In the interest of athlete safety and alleviating the anxiety of the swim event, Brad Kearns, creator and former Race Director of Auburn Triathlon, had always implemented a mandatory warm-up swim of 10 minutes before you start. This tradition will continue to be followed. All athletes must spend some time in the water acclimating the body and calming the nervous system to promote a safe, successful swim. All triathletes should be cautioned to gradually immerse themselves above the waist, and not over-hydrate just before the race starts. The hydrostatic pressure on immersion pushes blood from the legs into the abdomen, then into the chest vessels and heart. Blood volume in the lungs and heart can double, which raises blood pressure in the lungs and makes gas exchange less efficient. Over-hydrating could further engorge the blood vessels at the time of immersion. The pre-race ‘warm-up’ can help reduce this increased central volume by redistributing blood into the arms and legs. If breathing difficulty is experienced on initial immersion, he advises getting out and jogging in place. Brad also highly recommends that all athletes also lay down after donning their wetsuits to test whether their breathing seems restricted, since lying down also increases blood volume in the chest [hey better to look like a dork on dry land instead of in the water – BK].

Please seed yourself at the start according to predicted swim finish time.
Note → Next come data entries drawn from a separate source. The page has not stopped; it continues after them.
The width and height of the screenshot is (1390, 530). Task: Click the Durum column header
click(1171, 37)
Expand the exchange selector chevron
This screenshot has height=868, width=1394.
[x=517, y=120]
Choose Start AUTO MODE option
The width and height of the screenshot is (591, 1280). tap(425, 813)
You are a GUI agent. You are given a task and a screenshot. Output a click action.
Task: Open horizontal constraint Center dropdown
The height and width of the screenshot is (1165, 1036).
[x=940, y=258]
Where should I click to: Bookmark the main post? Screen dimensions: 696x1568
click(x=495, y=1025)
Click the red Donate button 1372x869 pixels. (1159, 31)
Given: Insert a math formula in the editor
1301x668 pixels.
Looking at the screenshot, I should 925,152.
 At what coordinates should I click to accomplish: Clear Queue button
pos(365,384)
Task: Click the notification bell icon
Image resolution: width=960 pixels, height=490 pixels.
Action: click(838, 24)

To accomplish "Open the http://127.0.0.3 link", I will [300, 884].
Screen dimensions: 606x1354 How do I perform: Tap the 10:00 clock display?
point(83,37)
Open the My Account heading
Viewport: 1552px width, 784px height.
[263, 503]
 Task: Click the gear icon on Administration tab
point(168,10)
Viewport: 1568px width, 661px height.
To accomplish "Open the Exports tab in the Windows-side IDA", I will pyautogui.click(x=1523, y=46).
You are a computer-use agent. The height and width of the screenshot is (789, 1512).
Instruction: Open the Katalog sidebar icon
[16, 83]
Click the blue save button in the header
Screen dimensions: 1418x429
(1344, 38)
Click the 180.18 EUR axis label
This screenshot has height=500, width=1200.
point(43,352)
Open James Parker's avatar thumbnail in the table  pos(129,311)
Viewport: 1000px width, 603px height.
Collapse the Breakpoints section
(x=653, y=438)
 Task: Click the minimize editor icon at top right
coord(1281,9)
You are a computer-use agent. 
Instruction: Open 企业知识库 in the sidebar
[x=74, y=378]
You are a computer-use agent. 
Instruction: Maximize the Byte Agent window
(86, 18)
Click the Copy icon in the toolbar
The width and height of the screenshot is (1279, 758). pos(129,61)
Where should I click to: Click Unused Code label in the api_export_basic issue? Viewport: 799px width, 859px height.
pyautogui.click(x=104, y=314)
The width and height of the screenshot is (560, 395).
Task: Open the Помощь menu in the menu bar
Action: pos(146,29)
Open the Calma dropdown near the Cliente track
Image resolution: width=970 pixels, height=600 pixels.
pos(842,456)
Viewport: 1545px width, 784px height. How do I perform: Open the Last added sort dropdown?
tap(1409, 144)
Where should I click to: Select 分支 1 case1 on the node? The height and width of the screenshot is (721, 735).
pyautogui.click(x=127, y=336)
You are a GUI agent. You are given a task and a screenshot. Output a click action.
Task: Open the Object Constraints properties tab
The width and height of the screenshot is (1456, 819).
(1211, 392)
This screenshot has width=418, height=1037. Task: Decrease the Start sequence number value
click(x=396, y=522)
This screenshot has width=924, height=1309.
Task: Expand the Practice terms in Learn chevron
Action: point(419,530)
If you are anxious about the swim start, simply wait 20-30 seconds for the main pack to proceed along the course and give you undisturbed water to swim in. It is a long day, and waiting a little at the start can help relieve unnecessary stress, tension and danger of mixing it up with a pack of hungry swimmers!

Every measure will be taken on race day to ensure your safety, including the placement of lifequards, paddlers and kayakers throughout the course in case you require help.

Dr. Rudy Dressendorfer, PT, Ph.D. – a very dear friend of Auburn Triathlon is our medical adviser of sorts and is a frequent Auburn Triathlon participant as well as volunteer. Rudy has studied the effects of endurance training/racing stress on athletes extensively, and comments further on the issue, which is little understood by medical experts. Dr. Rudy’s comments are speculative and should not be considered medical advice. However, with little guidance from our national federation and minimal understanding of this phenomenon, which has resulted in a reported 14 deaths between 2006 and 2008, and nine deaths in the summer of 2011, we at Auburn Triathlon feel that it’s critical to educate all participants as much as possible, and to establish a firm policy of athletes warm-up up before competition begins.

Dr. Dressendorfer explains the importance of a warm-up: “Habituation to the water and race setting will reduce nervous tension and likely attenuate anxiety-related hyperventilation. The mandatory swim warm-up is especially important for people who faint easily, like when a blood sample is taken, or hyperventilate when feeling anxious.”

Dr. Dressendorfer offers further comments on the triathlon swim-related deaths: “I suspect the drownings are more likely due to pulmonary edema from over-filling of the right side of the heart and subsequent respiratory distress. If so, the panic attack is more a consequence of the physiological imbalance (between Ventilation and Perfusion, the so-called V/Q ratio) of the lungs rather than the primary cause. The major risk factors are water immersion (especially cold water) and hyper-hydration.